Responsivity of adrenocorticotropin to corticotropin-releasing hormone and lack of suppressibility by dexamethasone are related phenomena in Cushing's disease.

The ACTH and cortisol responses to 100 micrograms ovine corticotropin-releasing hormone (CRH) in 19 consecutive patients with Cushing's disease were compared with those in 13 normal subjects. In 2 patients with Cushing's disease, plasma ACTH and cortisol did not increase after CRH administration.
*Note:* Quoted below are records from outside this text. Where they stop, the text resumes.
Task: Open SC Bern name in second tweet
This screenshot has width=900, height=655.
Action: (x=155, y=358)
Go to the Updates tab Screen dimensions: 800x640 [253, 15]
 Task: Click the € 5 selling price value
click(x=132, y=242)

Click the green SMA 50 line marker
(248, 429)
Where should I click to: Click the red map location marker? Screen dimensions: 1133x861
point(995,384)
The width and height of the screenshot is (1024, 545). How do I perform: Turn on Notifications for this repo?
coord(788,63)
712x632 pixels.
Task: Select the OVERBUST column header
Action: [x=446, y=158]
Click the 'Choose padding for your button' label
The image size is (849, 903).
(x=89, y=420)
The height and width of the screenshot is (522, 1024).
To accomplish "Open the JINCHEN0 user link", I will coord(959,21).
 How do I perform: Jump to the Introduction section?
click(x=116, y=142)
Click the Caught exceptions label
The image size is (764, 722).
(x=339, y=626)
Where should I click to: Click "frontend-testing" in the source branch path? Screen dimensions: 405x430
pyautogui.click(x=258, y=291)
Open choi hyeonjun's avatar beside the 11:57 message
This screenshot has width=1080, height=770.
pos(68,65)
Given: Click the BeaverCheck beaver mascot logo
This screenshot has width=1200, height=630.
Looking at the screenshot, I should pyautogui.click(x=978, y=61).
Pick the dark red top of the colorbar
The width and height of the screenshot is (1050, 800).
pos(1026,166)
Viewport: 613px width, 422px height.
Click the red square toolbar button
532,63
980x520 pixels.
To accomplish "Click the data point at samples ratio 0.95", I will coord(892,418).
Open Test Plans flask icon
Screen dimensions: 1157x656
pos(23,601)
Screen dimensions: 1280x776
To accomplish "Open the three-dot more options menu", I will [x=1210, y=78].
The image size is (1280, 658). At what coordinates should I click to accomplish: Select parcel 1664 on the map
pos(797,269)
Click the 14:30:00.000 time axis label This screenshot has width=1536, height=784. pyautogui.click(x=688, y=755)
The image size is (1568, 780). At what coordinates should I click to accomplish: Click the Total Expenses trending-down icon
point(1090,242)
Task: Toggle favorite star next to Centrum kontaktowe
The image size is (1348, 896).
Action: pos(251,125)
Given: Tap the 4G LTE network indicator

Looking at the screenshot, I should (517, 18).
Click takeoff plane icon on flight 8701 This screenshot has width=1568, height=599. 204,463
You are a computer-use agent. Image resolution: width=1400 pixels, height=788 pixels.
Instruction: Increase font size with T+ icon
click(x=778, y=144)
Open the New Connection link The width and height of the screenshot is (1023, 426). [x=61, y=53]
Compared to the normal subjects, maximal ACTH increments [135 +/- 25 (+/- SEM) vs. 42 +/- 6 pg/ml; P less than 0.001, by Wilcoxon's two-sample test] and maximal cortisol increments (17.7 +/- 1.8 vs. 9.4 +/- 1.1 micrograms/100 ml; P less than 0.01 by Wilcoxon's test) after CRH were significantly higher in the 17 CRH-responsive patients with Cushing's disease. In the normal subjects, there was a significant negative correlation between the basal cortisol level and the maximal ACTH (r = -0.65; P less than 0.05, by Spearman's rank correlation test) and cortisol (r = -0.95; P less than 0.001, by Spearman's test) responses to CRH. In contrast, in the CRH-responsive Cushing patients, there was no significant correlation between the basal cortisol level and the maximal ACTH (r = 0.10; P greater than 0.10, by Spearman's test) and cortisol (r = 0.14; P greater than 0.10, by Spearman's test) increments after CRH treatment. In the normal subjects, there was no significant correlation between the basal ACTH level and the maximal ACTH increments after CRH administration (r = -0.24; P greater than 0.10, by Spearman's test). Again in contrast, in the CRH-responsive Cushing patients, maximal ACTH increments after CRH treatment correlated positively with basal ACTH levels (r = 0.69; P less than 0.005, by Spearman's test). Moreover, in these patients, the maximal ACTH increments after CRH were positively correlated with the ACTH levels after suppression with higher and lower doses of dexamethasone. We conclude that in Cushing's disease, unlike in normal subjects, circulating cortisol is not the major modulator of ACTH and cortisol responses to CRH, and that in these patients, responsivity of ACTH to CRH and lack of suppressibility by dexamethasone are related phenomena.